- [Dataset extract]:

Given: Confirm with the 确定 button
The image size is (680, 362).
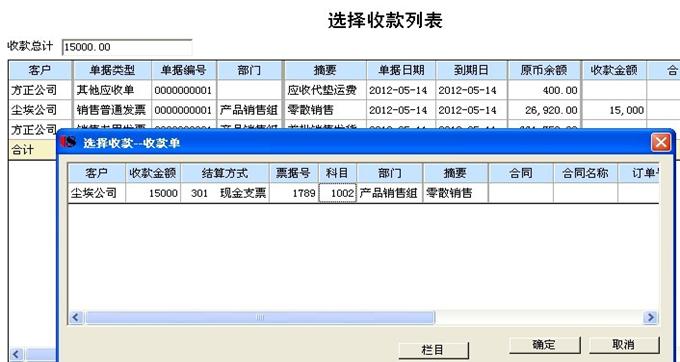Looking at the screenshot, I should click(544, 345).
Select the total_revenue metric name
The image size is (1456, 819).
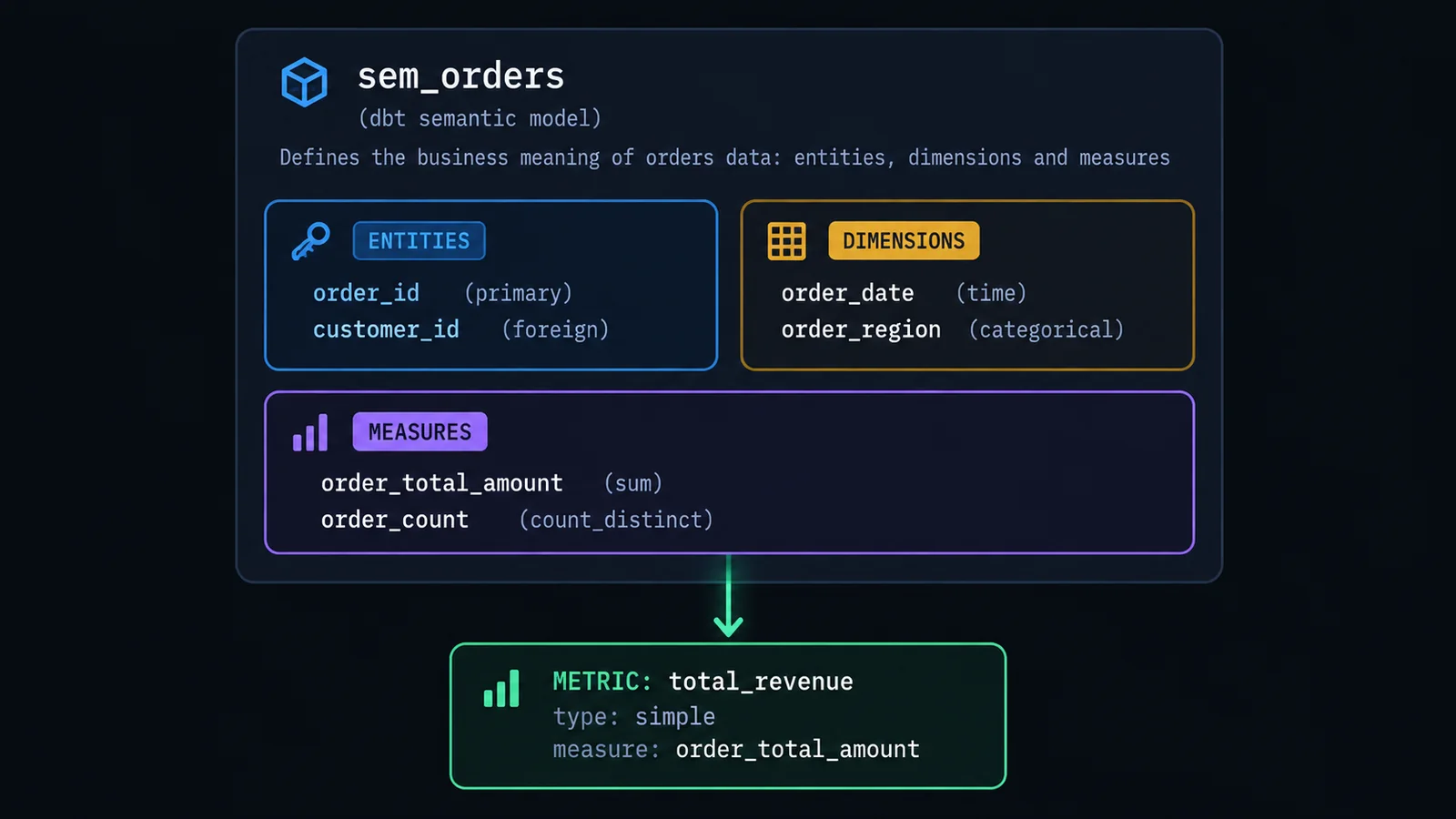761,682
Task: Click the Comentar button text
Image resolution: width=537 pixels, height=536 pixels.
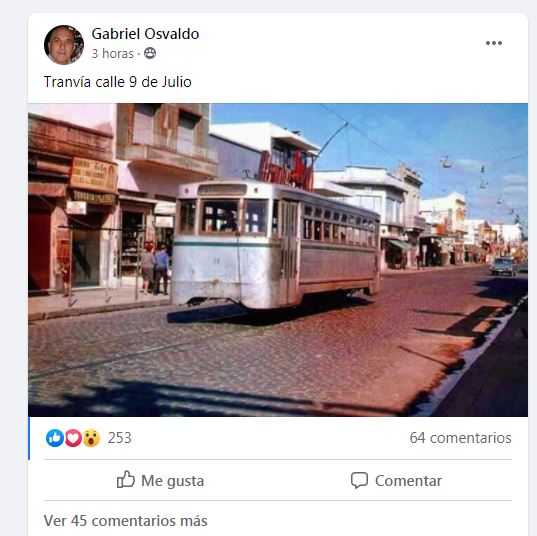Action: 408,481
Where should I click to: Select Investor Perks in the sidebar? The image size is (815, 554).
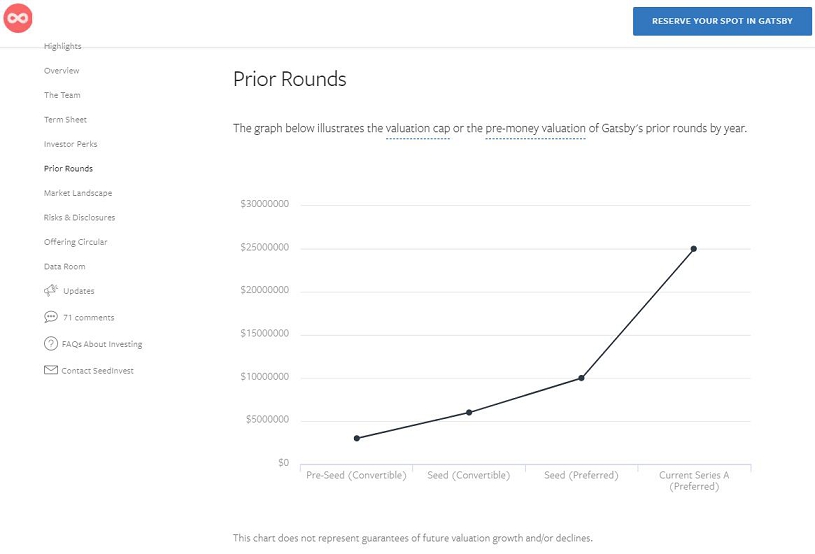click(70, 144)
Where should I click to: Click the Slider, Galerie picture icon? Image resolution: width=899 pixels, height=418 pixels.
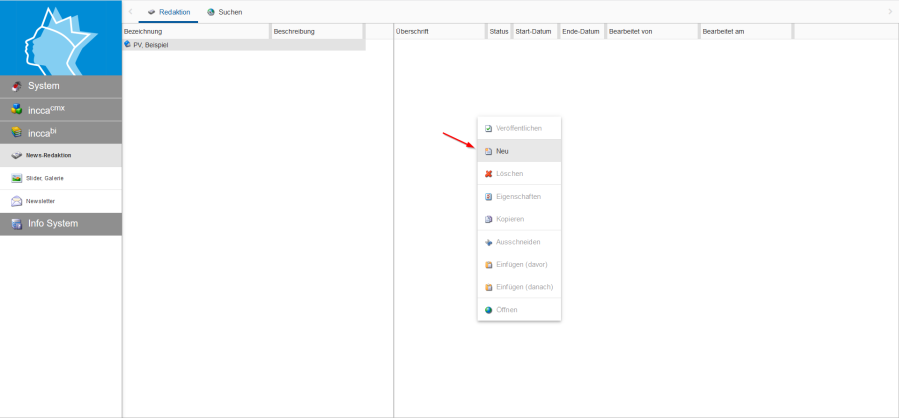(x=16, y=178)
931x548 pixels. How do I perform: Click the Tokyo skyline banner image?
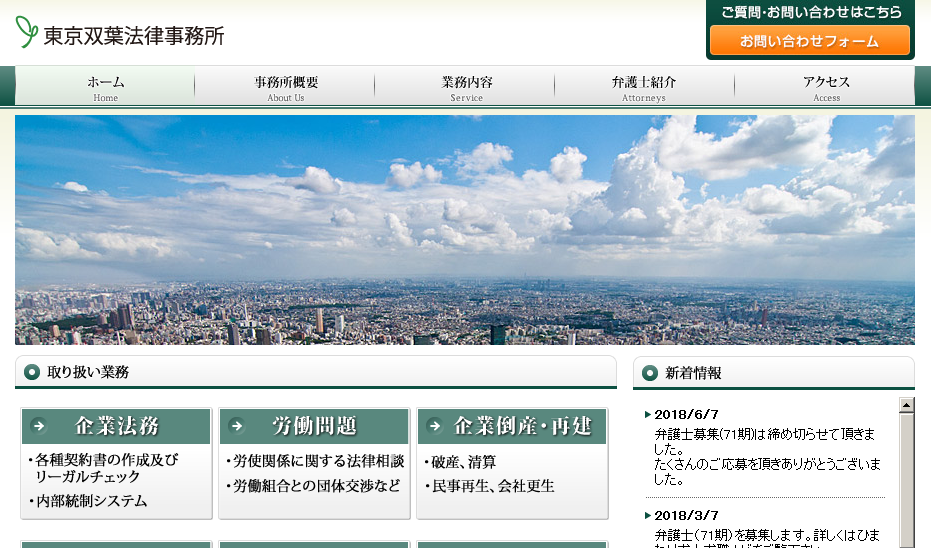click(x=464, y=230)
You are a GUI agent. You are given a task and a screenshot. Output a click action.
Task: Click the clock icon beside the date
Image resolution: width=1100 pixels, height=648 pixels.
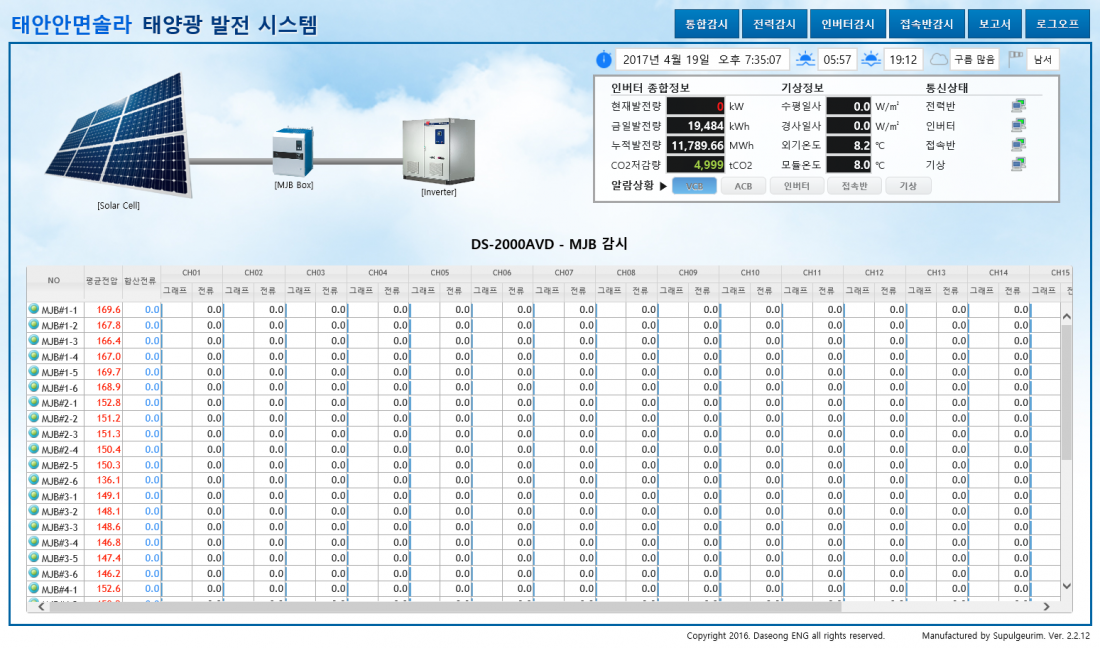(x=604, y=60)
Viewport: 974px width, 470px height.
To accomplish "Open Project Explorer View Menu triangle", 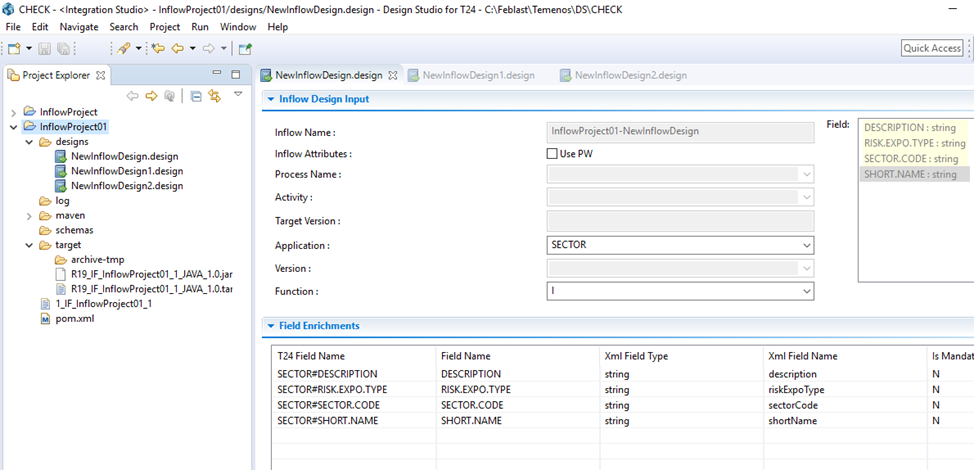I will tap(238, 94).
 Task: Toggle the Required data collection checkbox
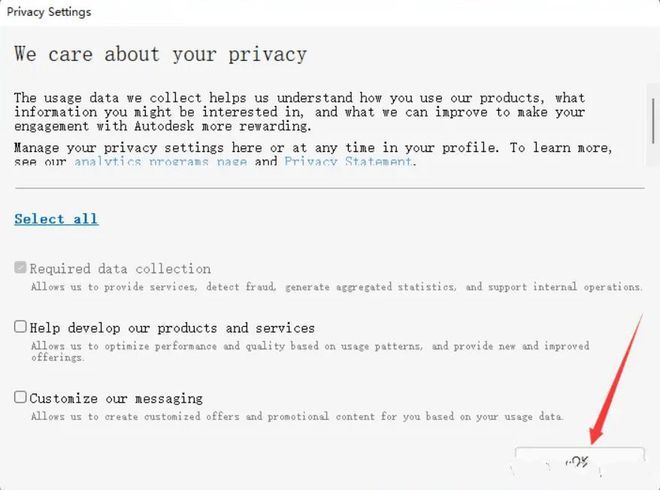pyautogui.click(x=20, y=268)

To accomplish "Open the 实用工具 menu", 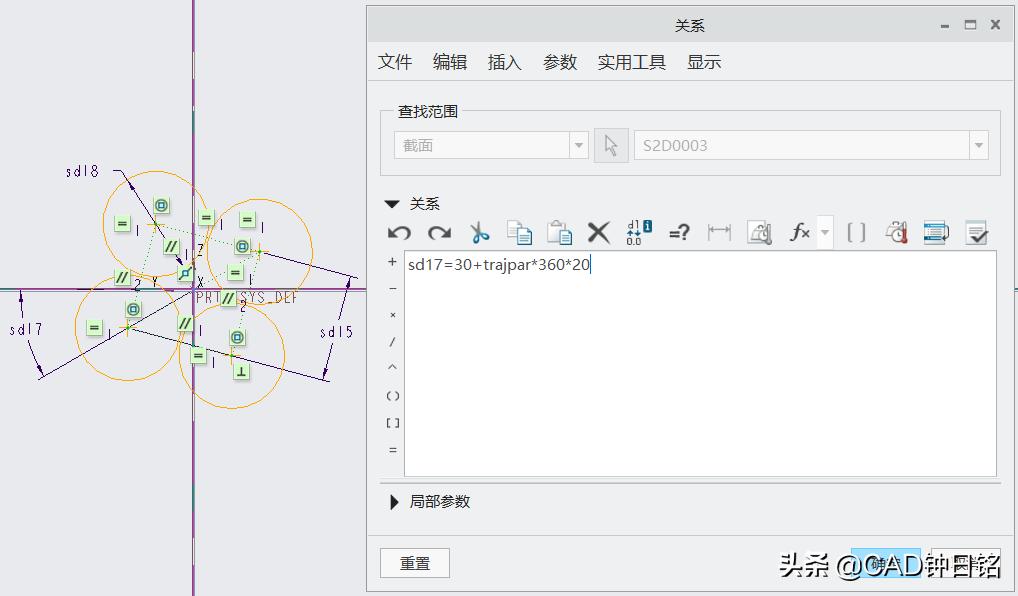I will 631,61.
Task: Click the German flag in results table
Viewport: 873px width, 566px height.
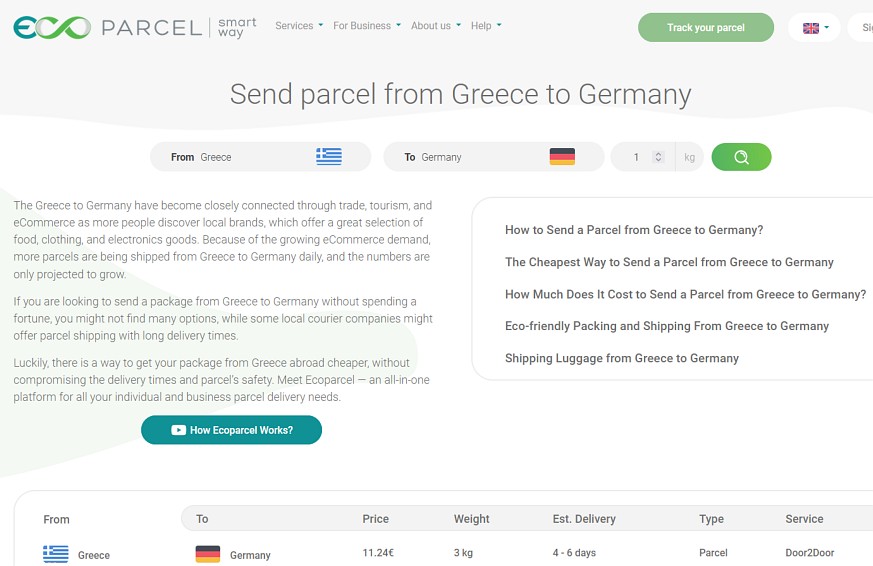Action: [x=208, y=554]
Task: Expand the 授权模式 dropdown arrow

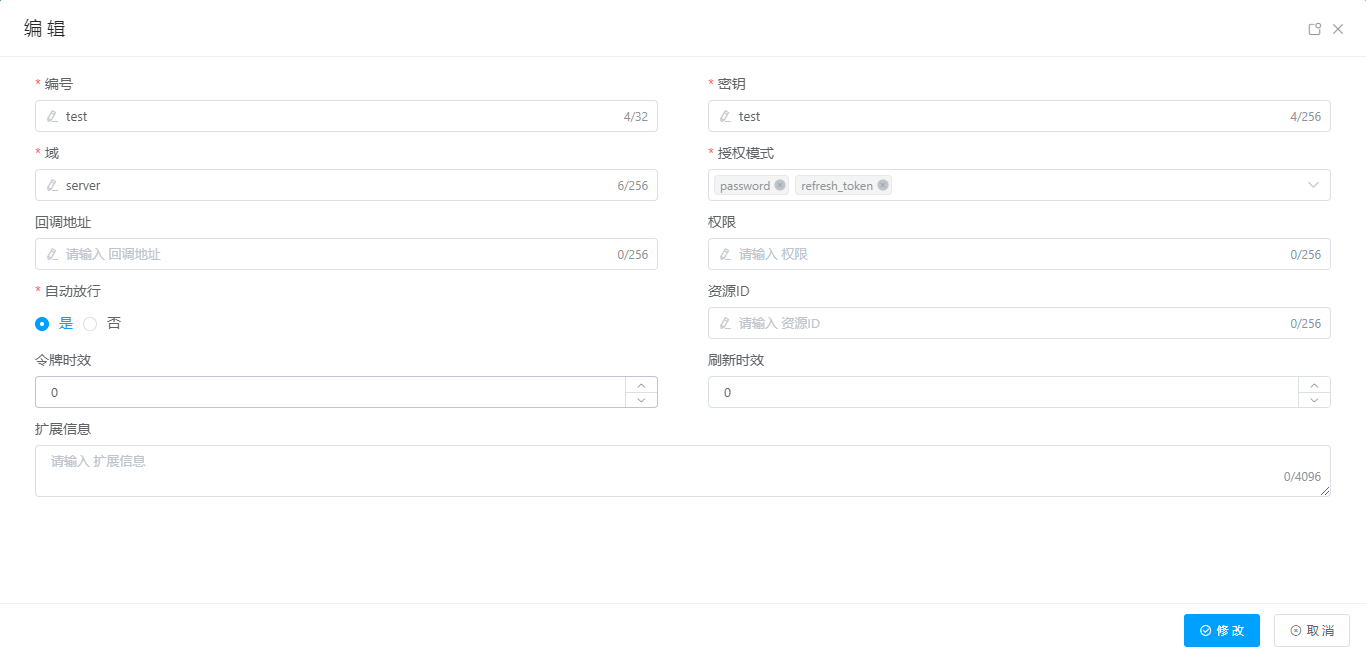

- [What you are asked to do]: Of the lines above, count those containing the word "button", and give the number by itself.

- [Reply to the task]: 2